╭─ Passage provided

Looking at stem cells as a cure for baldness is hardly new, but being able to bio-engineer a hair follicle from one’s own DNA would represent a significant new breakthrough – but that’s exactly what a team of researchers in genetic regenerative medicine and bio-engineering at Tokyo University have done.
Asakawa K, Toyoshima KE, Ishibashi N, Tobe H, Iwadate A, Kanayama T, Hasegawa T, Nakao K, Toki H, Noguchi S, Ogawa M, Sato A, & Tsuji T published work in Nature last May, 2012, demonstrating a technique whereby they’ve been able to bio-engineer functional hair follicles that exhibit a normal growth cycle from stem cells taken from existing hair follicles.
To demonstrate that the bio-engineered hair follicles functioned like real hair follicles, they employed a widely used hair transplant technique called follicle unit transplantation, or FUT, to transplant these bio-engineered hair follicles into the scalp of mice. Not only did the transplanted hair follicles exhibit the normal growth cycle of hair follicles, they also grew the correct type of hair and at the correct orientation as a function of the transplanted location.
In short, we can now, in principle, bio-engineer our own fully functional hair follicles based on our own DNA. When asked how soon a practical hair replacement treatment could come out of this work, the research team said they hoped clinical trials could begin within three to five years, and, if that happens, they think a practical bio-engineered based surgical hair replacement treatment procedure could exist within a decade.

╰─
╭─ Given information

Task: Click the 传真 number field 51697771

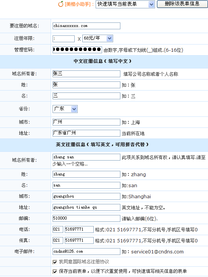Action: click(79, 240)
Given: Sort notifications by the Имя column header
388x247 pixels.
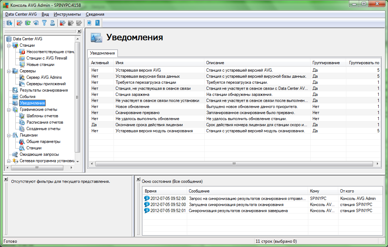Looking at the screenshot, I should point(119,63).
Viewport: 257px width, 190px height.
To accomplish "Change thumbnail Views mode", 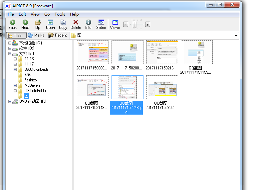I will coord(115,24).
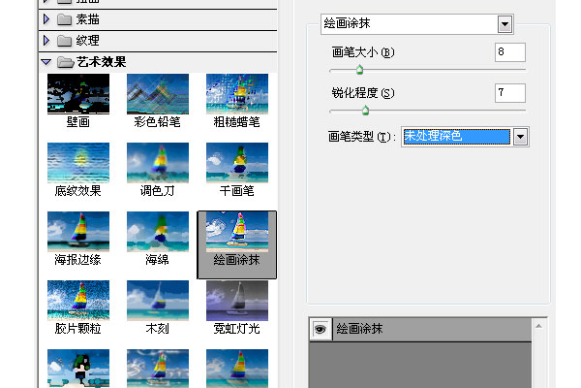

╰─

▶ Required action: Can you set down the passage about bio-engineered hair follicles word for word, starting at "Asakawa K, Toyoshima" and ending at "existing hair follicles."? Rely only on the passage about bio-engineered hair follicles, not on the entries.

▶ Result:
Asakawa K, Toyoshima KE, Ishibashi N, Tobe H, Iwadate A, Kanayama T, Hasegawa T, Nakao K, Toki H, Noguchi S, Ogawa M, Sato A, & Tsuji T published work in Nature last May, 2012, demonstrating a technique whereby they’ve been able to bio-engineer functional hair follicles that exhibit a normal growth cycle from stem cells taken from existing hair follicles.